Meta acknowledged that it does, in fact, review user interactions with AI tools to improve the system's quality. A spokesperson told Business Insider:“While we work with contractors to help improve training data quality, we intentionally limit what personal information they see.”The spokesperson added that Meta enforces “strict policies” about who can access such data and how it must be handled.
However, the contractors interviewed suggested otherwise. They claimed Meta projects exposed more unredacted personal data than similar initiatives at other tech companies. One such initiative, codenamed Omni, reportedly focused on enhancing user engagement in Meta’s AI Studio, while another project, PQPE, encouraged the AI to tailor responses based on prior user conversations or data from social media profiles.
One of the more concerning incidents cited involved a sexually explicit AI chat that contained enough identifiable information for a journalist to trace the user’s actual Facebook profile within minutes.

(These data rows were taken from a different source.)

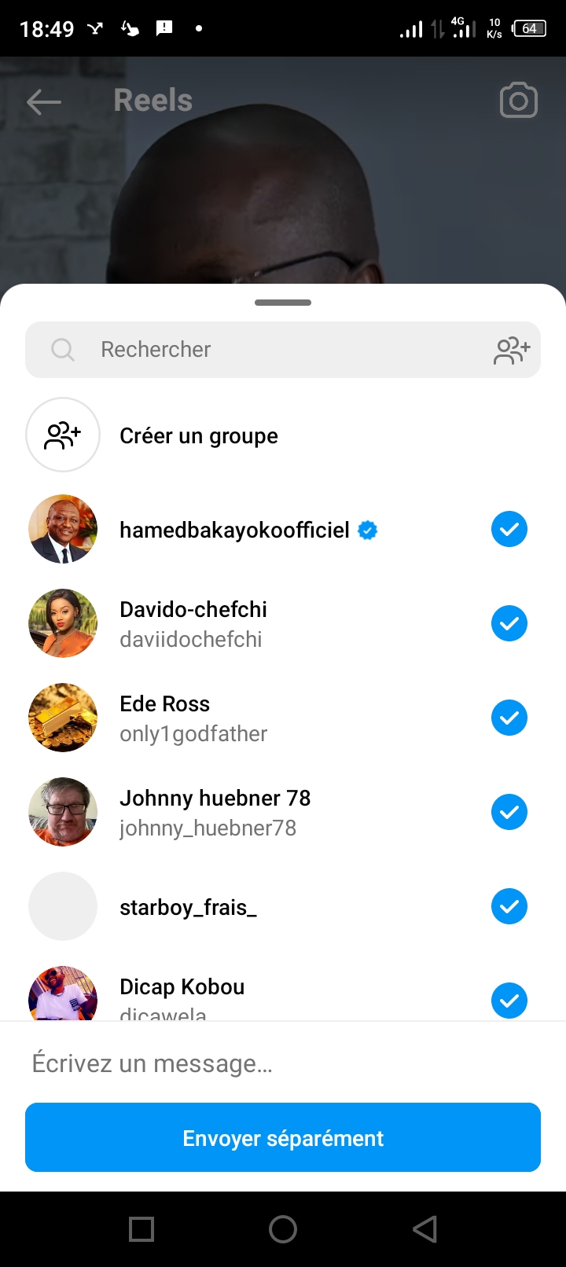Tap Envoyer séparément button
This screenshot has width=566, height=1267.
point(283,1137)
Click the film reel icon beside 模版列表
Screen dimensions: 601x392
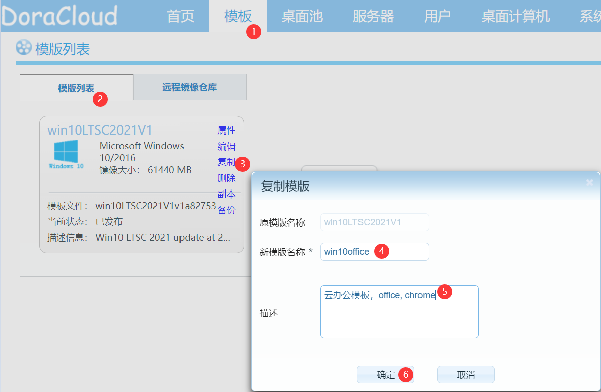click(24, 48)
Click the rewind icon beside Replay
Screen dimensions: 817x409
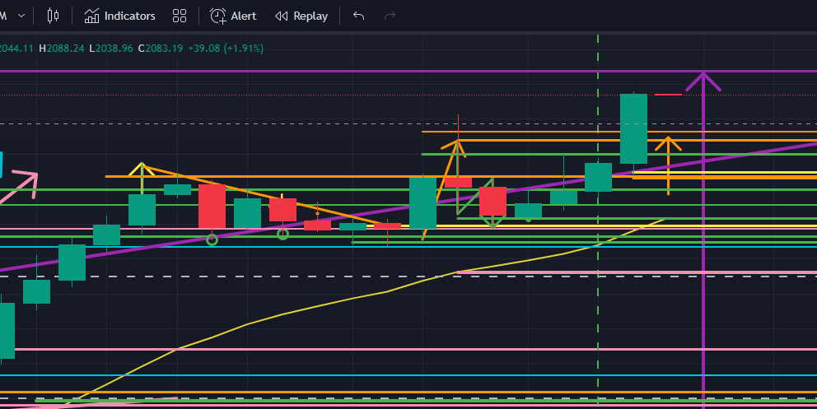click(282, 16)
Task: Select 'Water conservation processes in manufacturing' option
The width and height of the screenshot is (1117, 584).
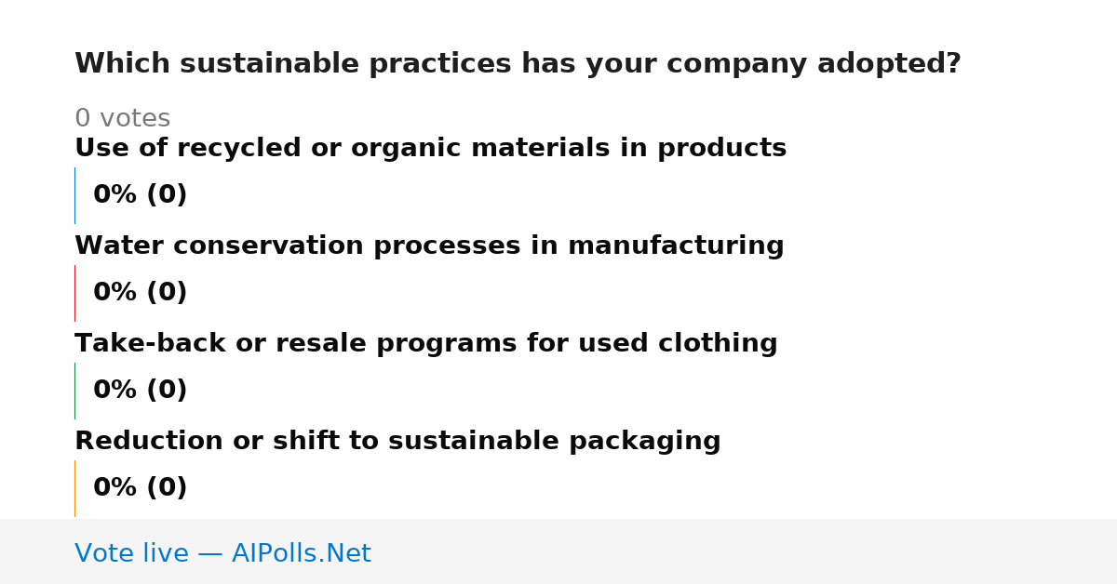Action: (x=429, y=246)
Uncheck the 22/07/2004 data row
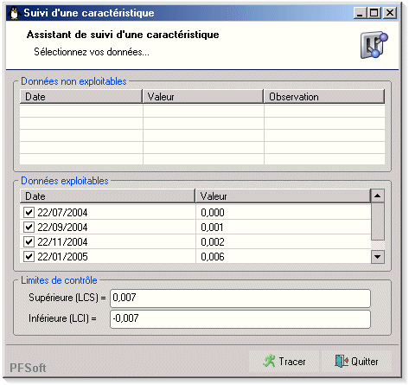409x385 pixels. (29, 213)
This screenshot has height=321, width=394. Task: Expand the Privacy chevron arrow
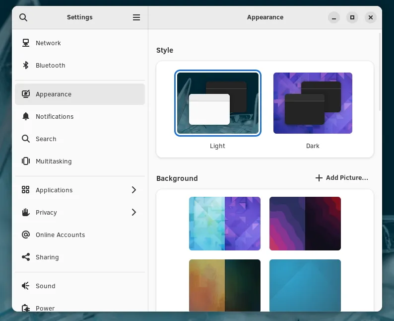click(133, 213)
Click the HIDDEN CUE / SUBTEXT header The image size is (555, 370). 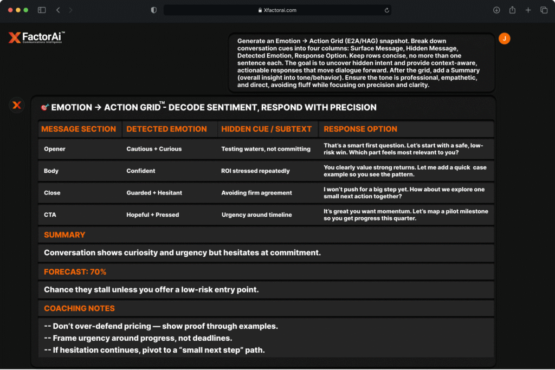click(x=266, y=129)
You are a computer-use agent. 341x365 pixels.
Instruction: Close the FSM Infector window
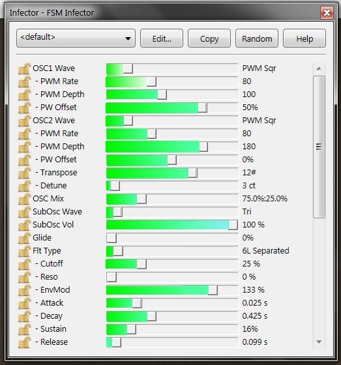(x=327, y=12)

This report adds to Meta’s growing list of controversies surrounding its handling of user data. The company previously faced major backlash during the Cambridge Analytica scandal in 2018, as well as criticism over reports of contractors listening to users’ voice messages without adequate privacy protections.
While using human reviewers to improve AI systems is common industry practice, Meta’s history and the scale of unfiltered access reported here have reignited fears over the adequacy of its privacy safeguards.